* _Extract provided_
* begin *

Currently, assignments are not valid for conversion to `bool`. 
(``Error: assignment cannot be used as a condition, perhaps `==` 
was meant?``)

>>> > No data flow analysis is proposed. Null checking is local 
>>> > and
>>> done by tracking ? and ! by the type system.
>>>
>>> DFA is only required if you want the type state to change as 
>>> the function is interpreted. So that's fine. That is a me 
>>> thing to figure out.
>> 
>> If I understand correctly, by “type state” you means something 
>> like value range propagation. It basically *is* value range 
>> propagation, however the ranges in question are `null` and all 
>> non-null values. You don’t suggest `typeof` type of a variable 
>> or expression changes, correct? (I think that would be very 
>> weird.)
>
> No, I meant type state.
>
> https://en.wikipedia.org/wiki/Typestate_analysis
>
> unreachable < reachable < initialized < default-initialized < 
> non-null < user

I didn’t read the Wikipedia article in detail, but it contains no 
“null,” so I’m wondering how it’s related. A variable of 
non-nullable type must be initialized. If we’re talking `@system` 
code, fine, it need not be, it could even be void initialized.

* end *

* _Short exercise_
Copy out the entire forum excerpt on null checking and type state above, character for character.

* _Material provided_
* begin *

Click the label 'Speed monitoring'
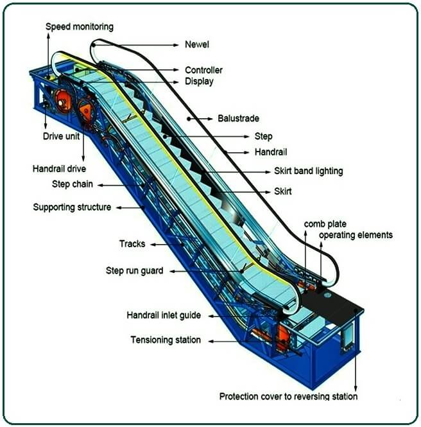click(x=80, y=27)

* end *

* _Correct result_
Currently, assignments are not valid for conversion to `bool`. 
(``Error: assignment cannot be used as a condition, perhaps `==` 
was meant?``)

>>> > No data flow analysis is proposed. Null checking is local 
>>> > and
>>> done by tracking ? and ! by the type system.
>>>
>>> DFA is only required if you want the type state to change as 
>>> the function is interpreted. So that's fine. That is a me 
>>> thing to figure out.
>> 
>> If I understand correctly, by “type state” you means something 
>> like value range propagation. It basically *is* value range 
>> propagation, however the ranges in question are `null` and all 
>> non-null values. You don’t suggest `typeof` type of a variable 
>> or expression changes, correct? (I think that would be very 
>> weird.)
>
> No, I meant type state.
>
> https://en.wikipedia.org/wiki/Typestate_analysis
>
> unreachable < reachable < initialized < default-initialized < 
> non-null < user

I didn’t read the Wikipedia article in detail, but it contains no 
“null,” so I’m wondering how it’s related. A variable of 
non-nullable type must be initialized. If we’re talking `@system` 
code, fine, it need not be, it could even be void initialized.